Background: As generalist physicians on the frontlines of hospital care for seriously ill patients across the country, hospitalists are optimally positioned to lead discussions regarding serious illness. Little is known about hospitalists’ confidence in serious illness communication, or the barriers that limit their engagement.

Methods: To assess perspectives on serious illness communication, we surveyed hospitalists at two urban academic medical centers in Spring 2015. The survey was developed by the authors based on published research, discussions with colleagues, and clinical experience. The final survey included Likert-type questions assessing hospitalists’ confidence to perform 14 serious illness communication tasks, and the degree to which 12 potential barriers were concerns when communicating with seriously ill patients and their families. All attending hospitalists at each institution received an email invitation with a link to complete the online survey. Differences in responses between institutions were assessed with Fisher’s exact and Chi-square tests.

Results: A total of 45 hospitalists completed the survey; response rates were 43% at Hospital A and 46% at Hospital B. Participants reported the highest levels of confidence for leading a family meeting and eliciting goals of care, and the lowest confidence for discussing religious or spiritual issues, performing self-care to prevent burnout and compassion fatigue, and responding to desire for interventions that are not medically indicated. Confidence was higher at Hospital A for 13 of the 14 tasks (Table 1). Issues posing greatest concern in discussing serious illness with patients and families were time constraints, lack of knowledge of patients’ prior conversations, and the emotional toll these conversations take on the hospitalists; the areas of greatest concern varied by hospital (Table 2).
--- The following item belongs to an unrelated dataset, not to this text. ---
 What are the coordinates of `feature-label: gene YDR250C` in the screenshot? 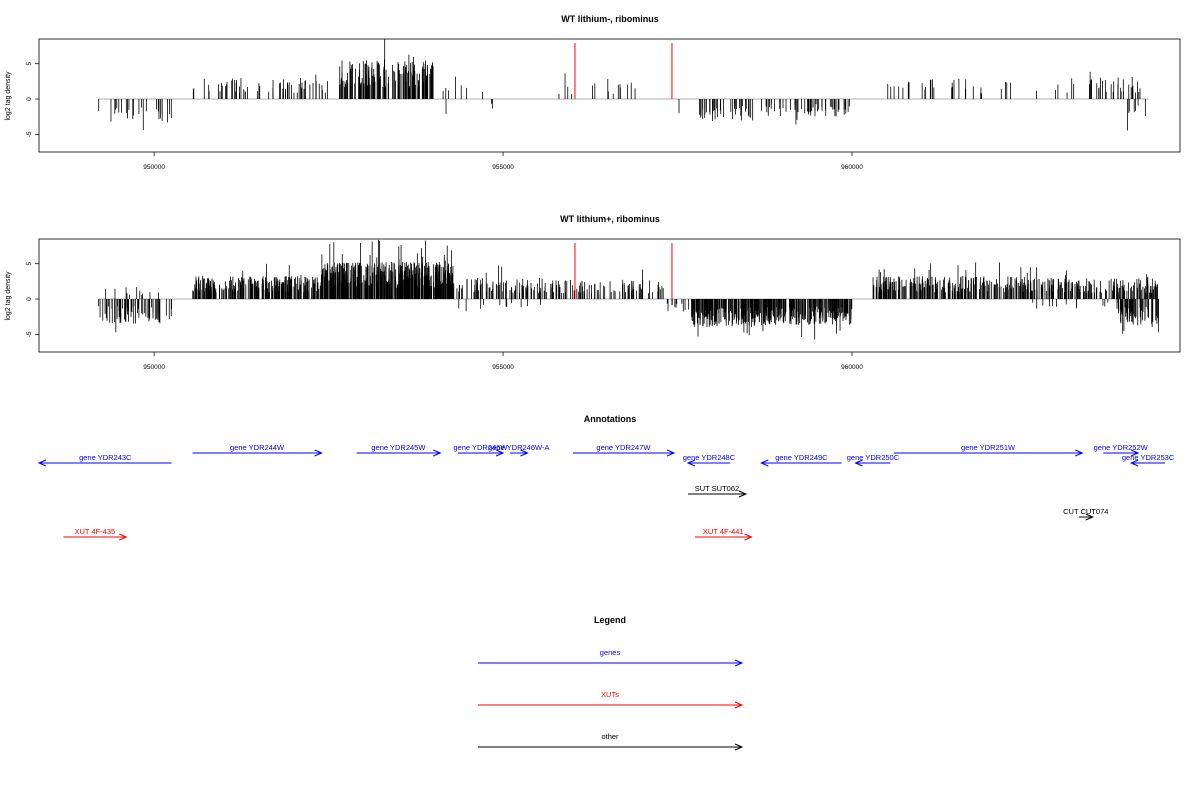 It's located at (874, 458).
Conclusions: Efforts to engage and support hospitalists in serious illness communication should focus on complex communication tasks such as discussing religious beliefs and managing conflict. Promotion of and support for self-care is also an area of great need for hospitalists engaged in these conversations. Future work should focus on further characterizing differences in confidence and barriers across institutions, and identifying factors that predict these.